● WHAT YOU WILL DO
Pull out every line of the data below that contains the word "should".
-- PROVIDED RECORDS follows --
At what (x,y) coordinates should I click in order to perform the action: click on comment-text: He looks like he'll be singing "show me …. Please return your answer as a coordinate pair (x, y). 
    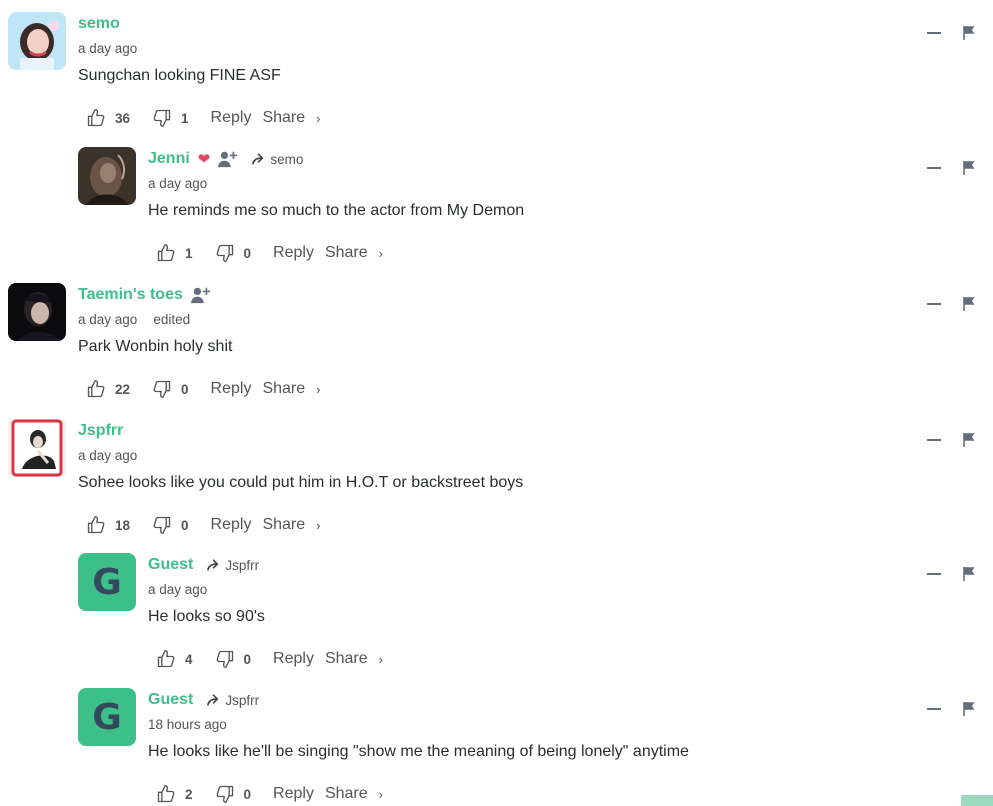
    Looking at the image, I should click on (418, 752).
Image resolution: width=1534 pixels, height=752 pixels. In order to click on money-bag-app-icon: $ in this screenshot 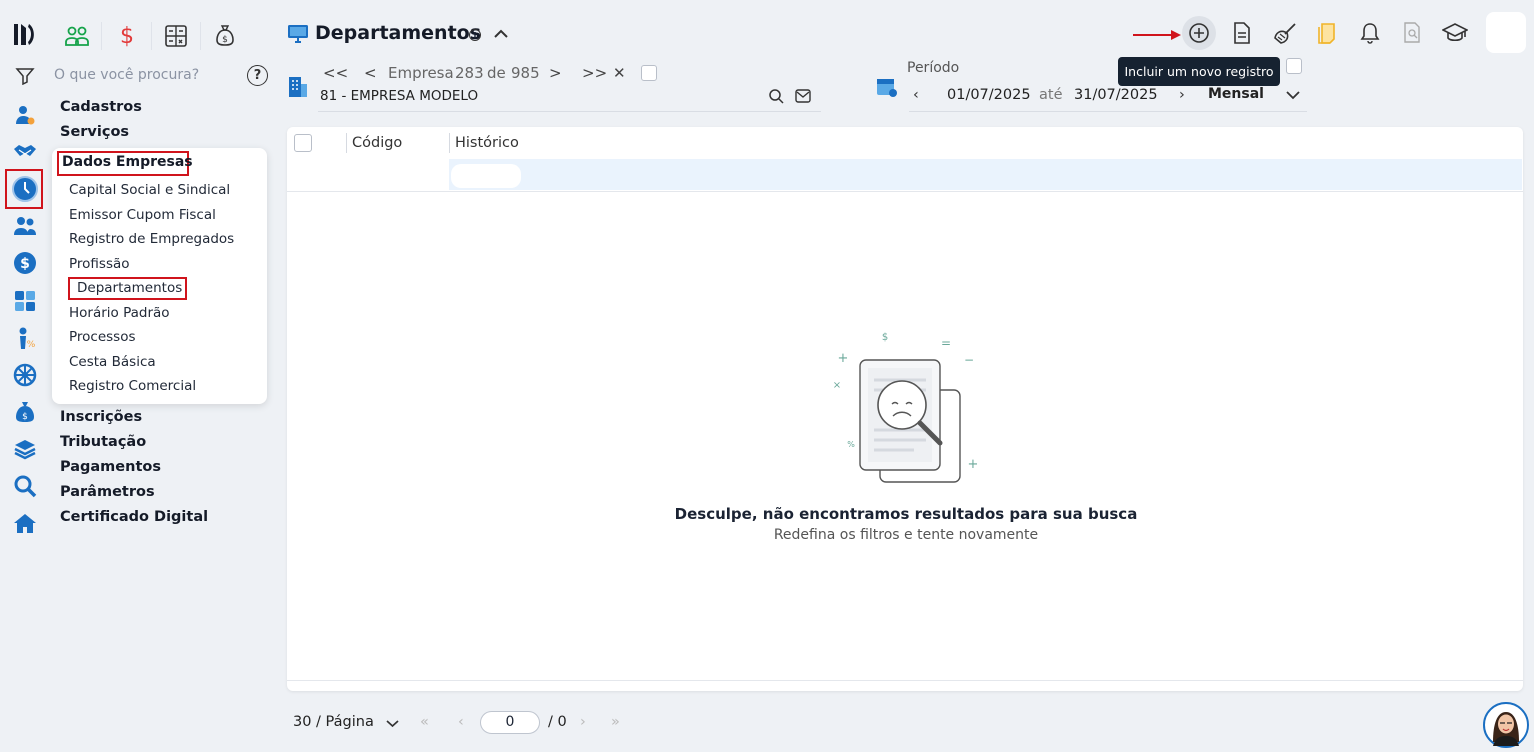, I will do `click(225, 36)`.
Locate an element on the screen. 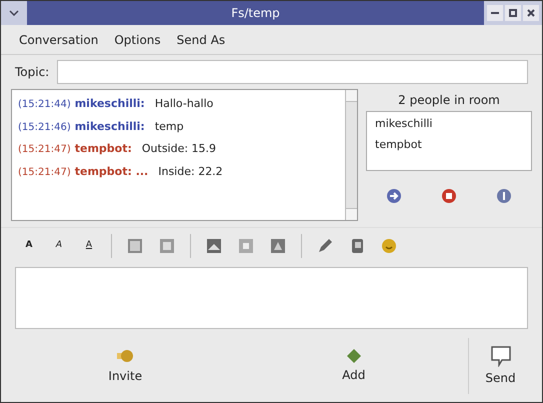  chevron-icon is located at coordinates (14, 13).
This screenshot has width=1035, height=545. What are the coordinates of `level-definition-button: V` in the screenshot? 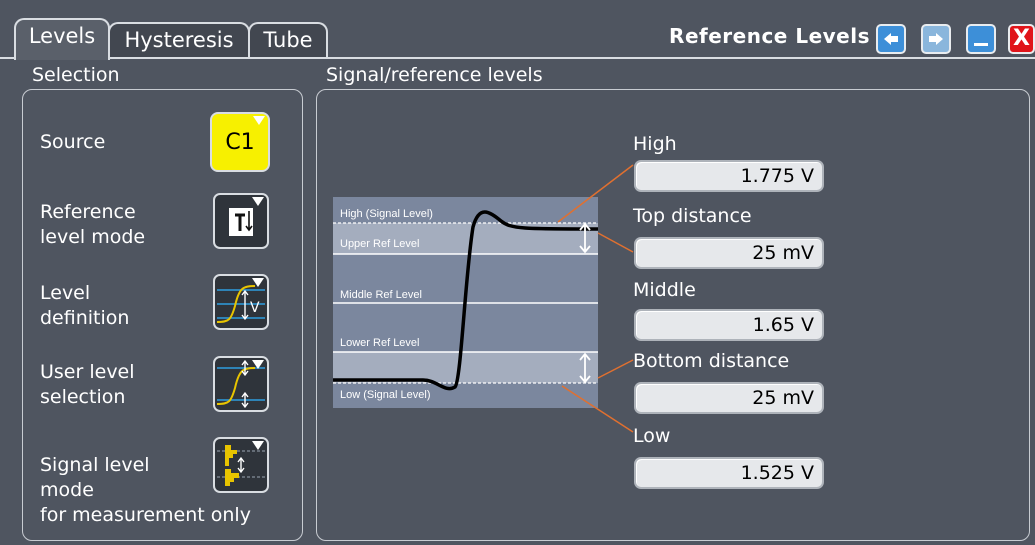 It's located at (241, 302).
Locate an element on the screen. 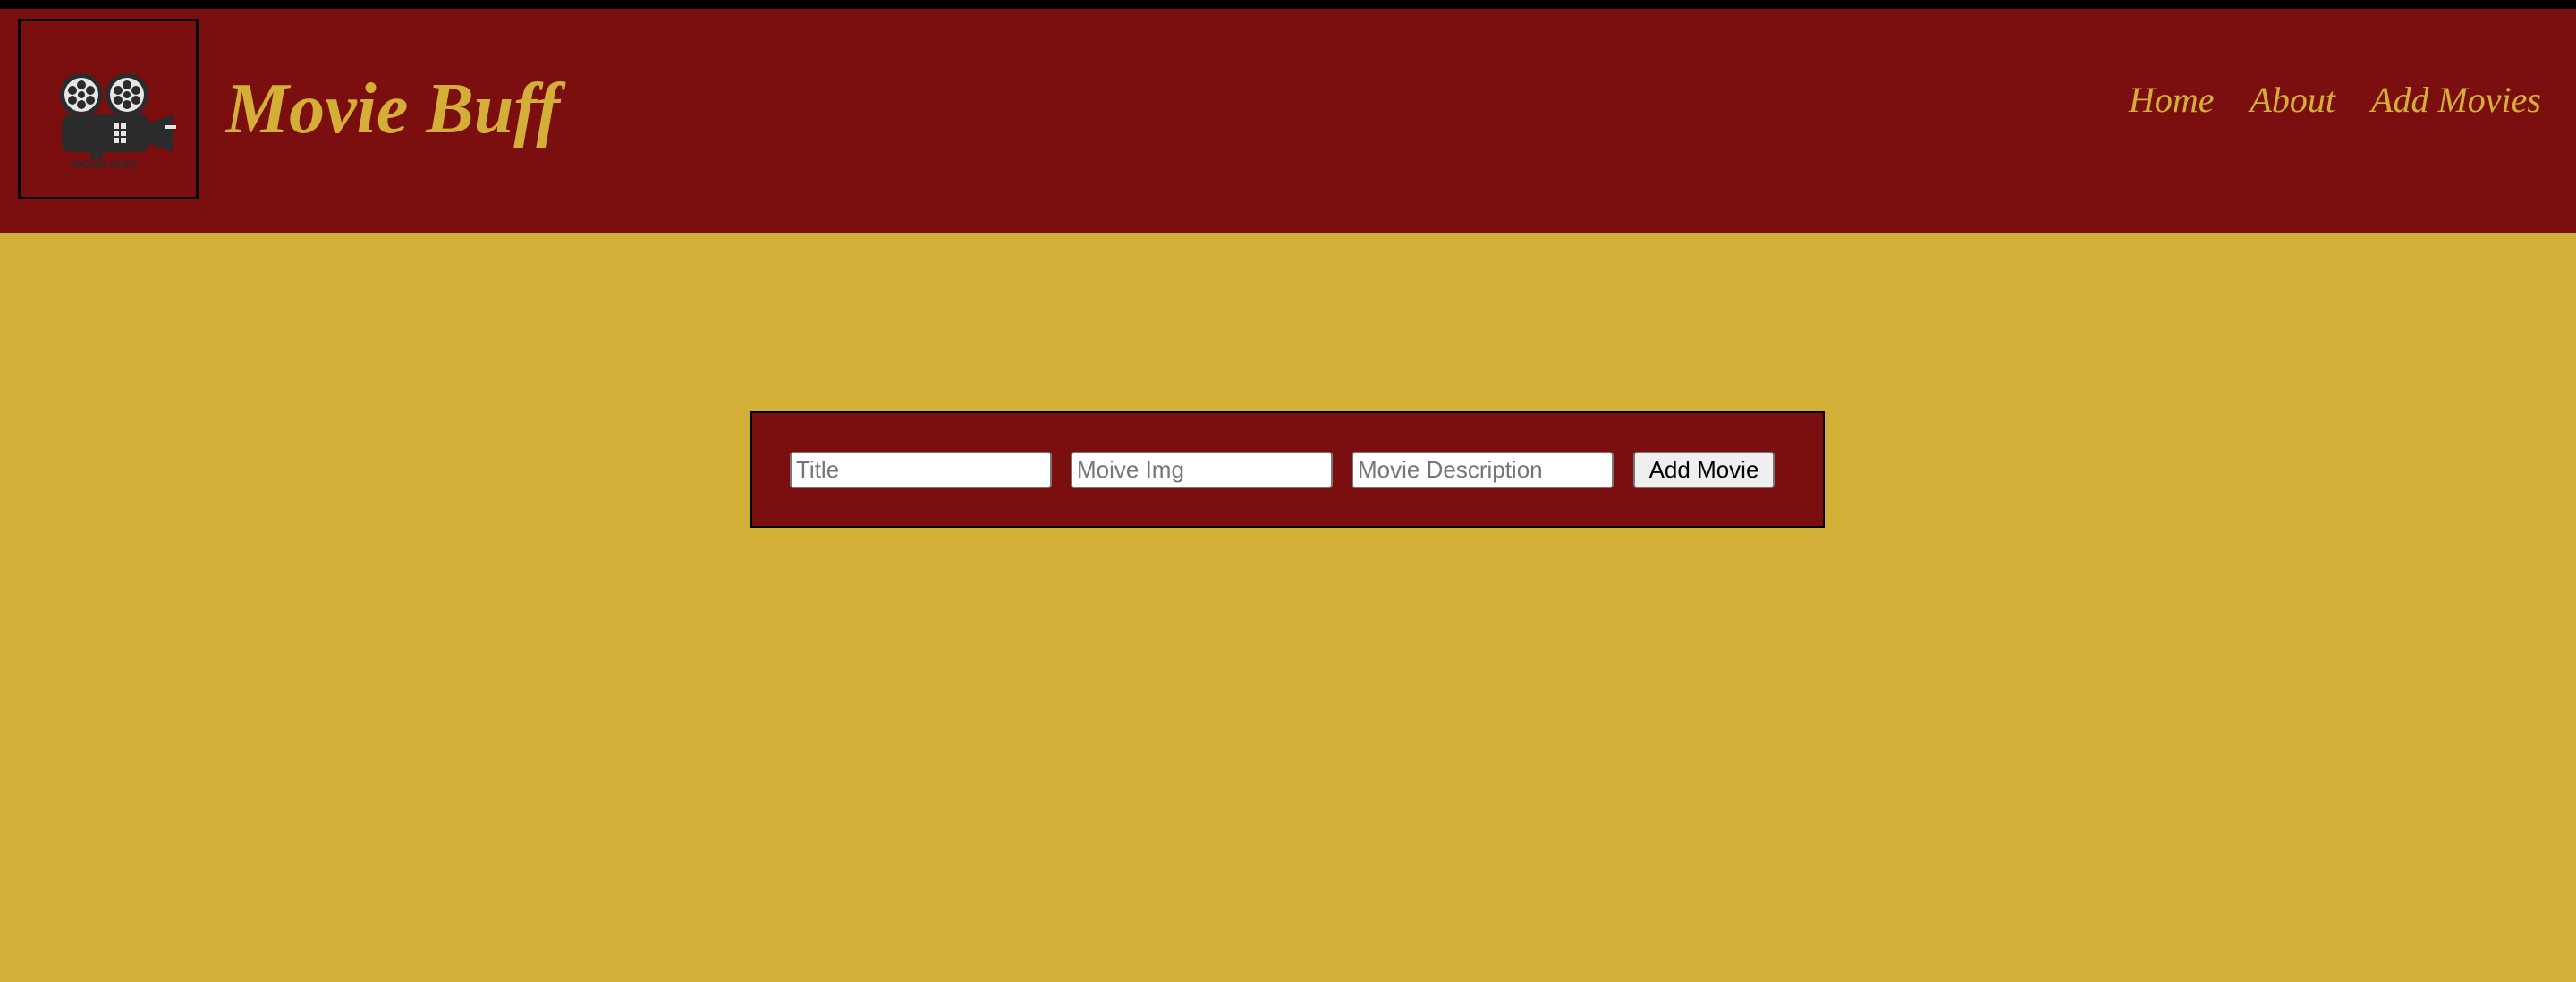  title-input is located at coordinates (921, 470).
-- PROVIDED RECORDS concluded --
● COMPLETED TASK
At what (x,y) coordinates should I click in order to perform the action: click on comment-text: He looks like he'll be singing "show me …. Please return your answer as a coordinate pair (x, y). 
    Looking at the image, I should click on (418, 752).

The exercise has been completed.